A search for sequences similar to TEs was carried out using RepeatMasker36, run under default parameters with the exception of the option: -no_is –nolow, and that an updated in-house version of the publicly available MSU_6.9.5 library37, retrieved from, called “rice 7.0.0.liban” was used. The average TE content of this 16 genome data set was 47.66% with a minimum value of 46.07% in IRGSP RefSeq-1.0 and a maximum of 48.27% in KHAO YAI GUANG::IRGC 65972-1 (Table 4). The major contribution to this fraction was composed of long terminal repeat retrotransposons (LTR-RTs, min: 23.55%, max: 27.27% and average: 25.96%) followed by DNA-TEs (min:14.87%, max, 16.18% and average: 15.26%). Long interspersed nuclear elements (LINEs) and short interspersed nuclear elements (SINEs) were identified as on average 1.43% and 0.39% of the 16 genomes, respectively.

Table 4 Abundance of the major TE classes in the 16 Oryza sativa genomes.

Structural Variants

Each genome assembly, as described above, was fragmented using the EMBOSS tool splitter38 to create a 10x genome equivalent redundant set of 50 kb reads.

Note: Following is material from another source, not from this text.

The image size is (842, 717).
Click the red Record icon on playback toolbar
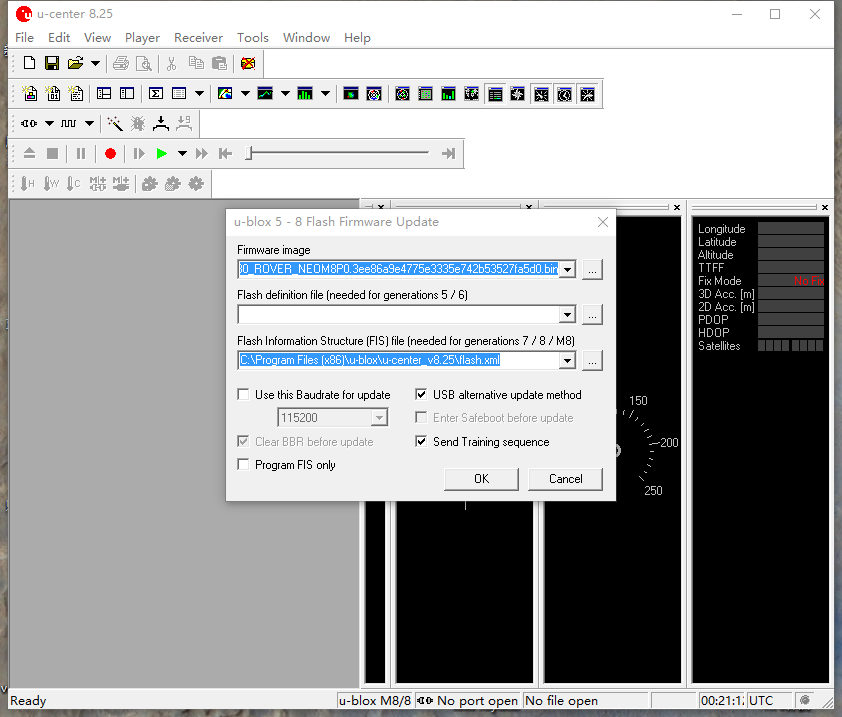point(110,153)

These reads were then mapped onto every other genome assembly using the tool NGMLR39. Finally, the software SVIM40 was run under default parameters to parse the mapping output. Only insertions, deletions and tandem duplications up to a maximum length of 25 Kb were considered in this analysis.

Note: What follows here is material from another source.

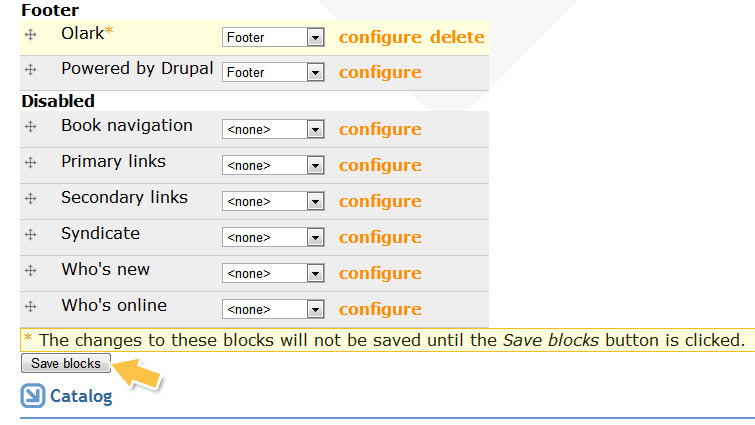This screenshot has height=425, width=755.
Task: Click the Book navigation drag handle
Action: point(31,128)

The results of this analysis identified several thousand insertions and deletions whenever an assembly was compared to any other. Greater variability was found between varieties belonging to different major groups (e.g. Geng-japonica [GJ] vs. Xian-indica [XI] than occurred between those within these groups. The amount of genome sequences with structural variation between any two varieties ranged from 17.57 Mb to 41.54 Mb for those belonging to the indica (XI) varietal group (avg: 31.75 Mb) and from 18.55 Mb to 23.07 Mb (avg: 21.00 Mb) for those in the japonica (GJ) varietal group. When all 16 genomes are considered together, the range is between 17.57 Mb and 41.54 Mb, with an average value of 33.70 Mb (Table S6). The total unshared fraction collected out of all pairwise comparisons was composed for 89.89% by TE related sequences.

Data Records

Data for all 12 genome shotgun sequencing projects have been deposited in Genbank ( including PacBio and Illumina raw data41,42,43,44,45,46,47,48,49,50,51,52, the twelve reference genome assemblies53,54,55,56,57,58,59,60,61,62,63,64 and Bionano optical maps. BioProjects, BioSamples, Genome assemblies, Sequence Read Archives (SRA) accession numbers and supplementary files (i.e. Bionano optical maps) of the 12 new assemblies are listed in Table 3. Transposable element, structural variation annotations and also the Bionano optical maps are available in the figshare link (

Technical Validation

DNA sample quality

DNA quality was checked by pulsed-field gel electrophoresis for size and restriction enzyme digestibility. Nucleic acid concentrations were quantified by Qubit fluorometry (Thermo Fisher Scientific, Waltham, MA).

Illumina libraries

Illumina libraries were quantified by qPCR using the KAPA Library Quantification Kit for Illumina Libraries (KapaBiosystems, Wilmington, MA, USA), and library profiles were evaluated with an Agilent 2100 Bioanalyzer (Agilent Technologies, Santa Clara, CA, USA).

Gene space completeness

Benchmarking Universal Single-Copy Orthologs (BUSCO3.0) was executed using the embryophyta_odb9.tar.gz database to assess the gene space of each genome, minus 13 genes that do not appear to exist in the cereal genomes tested (Fig. S5).

Assembly accuracy

Bionano optical maps were generated and used to validate all 12 genome assemblies.